> **REQUIREMENT**: Count the lines in the data below that contain the string "text". Reply with only that number.

> **EXTRACTED MATERIAL**:
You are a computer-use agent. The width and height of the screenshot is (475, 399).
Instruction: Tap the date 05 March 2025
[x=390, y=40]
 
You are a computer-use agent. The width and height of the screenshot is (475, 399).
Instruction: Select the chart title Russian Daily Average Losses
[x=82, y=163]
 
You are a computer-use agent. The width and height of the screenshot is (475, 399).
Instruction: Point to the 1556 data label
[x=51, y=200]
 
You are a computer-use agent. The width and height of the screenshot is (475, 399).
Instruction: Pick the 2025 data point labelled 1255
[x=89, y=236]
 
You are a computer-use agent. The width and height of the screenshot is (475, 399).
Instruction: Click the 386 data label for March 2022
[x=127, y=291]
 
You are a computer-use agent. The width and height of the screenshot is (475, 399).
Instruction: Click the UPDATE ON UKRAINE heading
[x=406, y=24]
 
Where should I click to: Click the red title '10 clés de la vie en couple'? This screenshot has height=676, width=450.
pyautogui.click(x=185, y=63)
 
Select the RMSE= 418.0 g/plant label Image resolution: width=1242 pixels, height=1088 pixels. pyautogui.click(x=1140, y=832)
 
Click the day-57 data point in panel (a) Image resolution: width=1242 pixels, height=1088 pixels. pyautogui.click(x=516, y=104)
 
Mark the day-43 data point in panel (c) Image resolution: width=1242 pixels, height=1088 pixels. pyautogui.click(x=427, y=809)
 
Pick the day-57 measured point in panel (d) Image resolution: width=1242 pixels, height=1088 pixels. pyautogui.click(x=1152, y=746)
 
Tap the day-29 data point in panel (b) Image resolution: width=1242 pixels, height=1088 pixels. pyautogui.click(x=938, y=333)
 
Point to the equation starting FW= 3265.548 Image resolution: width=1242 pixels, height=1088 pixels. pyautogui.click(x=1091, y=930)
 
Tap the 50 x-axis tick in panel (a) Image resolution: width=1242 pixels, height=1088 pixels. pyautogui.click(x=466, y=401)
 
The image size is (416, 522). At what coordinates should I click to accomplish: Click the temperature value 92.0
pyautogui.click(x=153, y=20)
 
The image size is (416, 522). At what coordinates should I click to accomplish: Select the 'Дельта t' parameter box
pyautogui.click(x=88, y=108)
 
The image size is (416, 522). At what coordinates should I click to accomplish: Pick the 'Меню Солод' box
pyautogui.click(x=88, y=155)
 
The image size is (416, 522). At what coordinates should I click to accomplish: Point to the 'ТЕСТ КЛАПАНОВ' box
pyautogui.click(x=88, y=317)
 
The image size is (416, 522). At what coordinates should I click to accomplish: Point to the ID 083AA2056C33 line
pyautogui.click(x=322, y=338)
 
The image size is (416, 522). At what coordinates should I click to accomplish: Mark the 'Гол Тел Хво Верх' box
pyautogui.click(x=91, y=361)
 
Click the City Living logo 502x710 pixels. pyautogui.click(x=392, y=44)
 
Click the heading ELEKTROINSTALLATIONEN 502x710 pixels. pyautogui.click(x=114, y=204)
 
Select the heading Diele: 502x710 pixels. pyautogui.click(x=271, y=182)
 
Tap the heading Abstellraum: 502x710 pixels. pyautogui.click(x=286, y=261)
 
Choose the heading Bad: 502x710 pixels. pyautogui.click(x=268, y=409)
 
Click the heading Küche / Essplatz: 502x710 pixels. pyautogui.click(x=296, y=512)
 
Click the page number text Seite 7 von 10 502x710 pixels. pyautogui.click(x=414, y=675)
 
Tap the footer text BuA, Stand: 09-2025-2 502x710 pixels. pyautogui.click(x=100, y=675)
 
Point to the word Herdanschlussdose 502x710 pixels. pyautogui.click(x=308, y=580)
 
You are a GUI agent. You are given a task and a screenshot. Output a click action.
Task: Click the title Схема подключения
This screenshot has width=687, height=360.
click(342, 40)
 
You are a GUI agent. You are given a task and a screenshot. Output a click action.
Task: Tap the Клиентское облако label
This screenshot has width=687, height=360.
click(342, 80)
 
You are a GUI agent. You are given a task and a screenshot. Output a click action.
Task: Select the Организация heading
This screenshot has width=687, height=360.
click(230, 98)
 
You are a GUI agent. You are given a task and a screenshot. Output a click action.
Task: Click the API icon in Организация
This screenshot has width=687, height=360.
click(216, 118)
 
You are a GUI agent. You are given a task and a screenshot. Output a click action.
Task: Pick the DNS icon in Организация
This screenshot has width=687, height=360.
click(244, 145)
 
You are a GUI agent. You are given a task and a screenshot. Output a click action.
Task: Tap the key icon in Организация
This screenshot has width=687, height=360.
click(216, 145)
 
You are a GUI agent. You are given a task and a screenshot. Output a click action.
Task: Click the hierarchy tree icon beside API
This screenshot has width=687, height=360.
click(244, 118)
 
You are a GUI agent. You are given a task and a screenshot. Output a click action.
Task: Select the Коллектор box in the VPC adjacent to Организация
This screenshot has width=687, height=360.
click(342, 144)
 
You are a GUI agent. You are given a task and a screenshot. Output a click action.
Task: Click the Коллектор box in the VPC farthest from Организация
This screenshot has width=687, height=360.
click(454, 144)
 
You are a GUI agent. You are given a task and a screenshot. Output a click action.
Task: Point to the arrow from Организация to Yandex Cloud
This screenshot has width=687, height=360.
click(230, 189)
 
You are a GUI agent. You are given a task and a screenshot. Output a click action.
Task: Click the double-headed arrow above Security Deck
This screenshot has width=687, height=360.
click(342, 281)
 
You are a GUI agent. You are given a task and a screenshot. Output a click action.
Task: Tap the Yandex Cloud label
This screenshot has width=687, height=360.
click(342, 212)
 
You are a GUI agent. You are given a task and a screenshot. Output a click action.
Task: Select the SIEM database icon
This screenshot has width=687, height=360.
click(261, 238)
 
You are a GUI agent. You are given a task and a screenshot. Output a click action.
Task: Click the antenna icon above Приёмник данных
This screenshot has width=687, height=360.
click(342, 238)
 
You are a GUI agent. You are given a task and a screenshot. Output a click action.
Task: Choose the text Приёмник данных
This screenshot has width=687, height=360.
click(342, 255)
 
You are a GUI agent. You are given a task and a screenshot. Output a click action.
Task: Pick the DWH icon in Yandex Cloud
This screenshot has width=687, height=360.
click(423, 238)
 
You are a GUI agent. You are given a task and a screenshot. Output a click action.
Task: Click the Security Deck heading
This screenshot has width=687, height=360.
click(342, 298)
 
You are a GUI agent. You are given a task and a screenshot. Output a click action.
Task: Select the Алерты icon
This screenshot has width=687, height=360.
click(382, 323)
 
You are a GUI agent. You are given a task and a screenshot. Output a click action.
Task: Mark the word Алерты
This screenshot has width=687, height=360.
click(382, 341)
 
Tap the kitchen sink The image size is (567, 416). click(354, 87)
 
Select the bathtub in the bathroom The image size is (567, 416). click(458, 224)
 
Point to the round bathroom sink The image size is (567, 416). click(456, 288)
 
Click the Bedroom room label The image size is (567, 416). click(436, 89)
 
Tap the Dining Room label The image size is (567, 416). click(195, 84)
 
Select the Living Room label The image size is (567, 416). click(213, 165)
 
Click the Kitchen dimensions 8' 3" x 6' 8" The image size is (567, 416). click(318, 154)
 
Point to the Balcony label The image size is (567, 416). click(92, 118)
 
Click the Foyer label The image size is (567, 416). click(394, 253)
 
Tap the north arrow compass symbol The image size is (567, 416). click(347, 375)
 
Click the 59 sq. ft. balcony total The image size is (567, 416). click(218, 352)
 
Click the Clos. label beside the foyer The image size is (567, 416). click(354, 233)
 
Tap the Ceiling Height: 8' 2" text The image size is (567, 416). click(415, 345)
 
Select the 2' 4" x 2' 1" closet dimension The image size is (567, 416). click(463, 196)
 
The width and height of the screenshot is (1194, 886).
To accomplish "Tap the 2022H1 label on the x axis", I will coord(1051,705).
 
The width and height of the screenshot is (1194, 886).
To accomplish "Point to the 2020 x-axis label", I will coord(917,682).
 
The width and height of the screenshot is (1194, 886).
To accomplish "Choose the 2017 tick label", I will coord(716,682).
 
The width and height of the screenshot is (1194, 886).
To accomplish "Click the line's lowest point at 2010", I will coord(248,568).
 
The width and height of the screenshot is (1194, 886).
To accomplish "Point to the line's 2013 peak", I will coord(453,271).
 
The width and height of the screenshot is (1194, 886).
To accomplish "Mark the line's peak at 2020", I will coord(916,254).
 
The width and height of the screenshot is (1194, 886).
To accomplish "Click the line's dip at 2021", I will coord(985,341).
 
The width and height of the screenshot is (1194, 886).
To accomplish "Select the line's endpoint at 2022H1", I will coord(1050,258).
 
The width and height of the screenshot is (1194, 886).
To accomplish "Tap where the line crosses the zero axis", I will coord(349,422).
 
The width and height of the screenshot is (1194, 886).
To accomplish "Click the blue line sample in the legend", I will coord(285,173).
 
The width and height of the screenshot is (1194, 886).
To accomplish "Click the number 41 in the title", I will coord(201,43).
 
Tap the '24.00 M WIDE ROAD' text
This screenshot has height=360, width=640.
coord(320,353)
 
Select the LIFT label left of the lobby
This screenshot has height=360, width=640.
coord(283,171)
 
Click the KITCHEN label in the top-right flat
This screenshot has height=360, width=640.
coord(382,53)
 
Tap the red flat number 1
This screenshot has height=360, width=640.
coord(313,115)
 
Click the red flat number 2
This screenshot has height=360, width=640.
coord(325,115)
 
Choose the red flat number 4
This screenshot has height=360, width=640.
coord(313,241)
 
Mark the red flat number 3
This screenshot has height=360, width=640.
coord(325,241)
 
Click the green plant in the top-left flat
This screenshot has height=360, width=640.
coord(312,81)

> **RESULT FOR THIS EXERCISE**: 5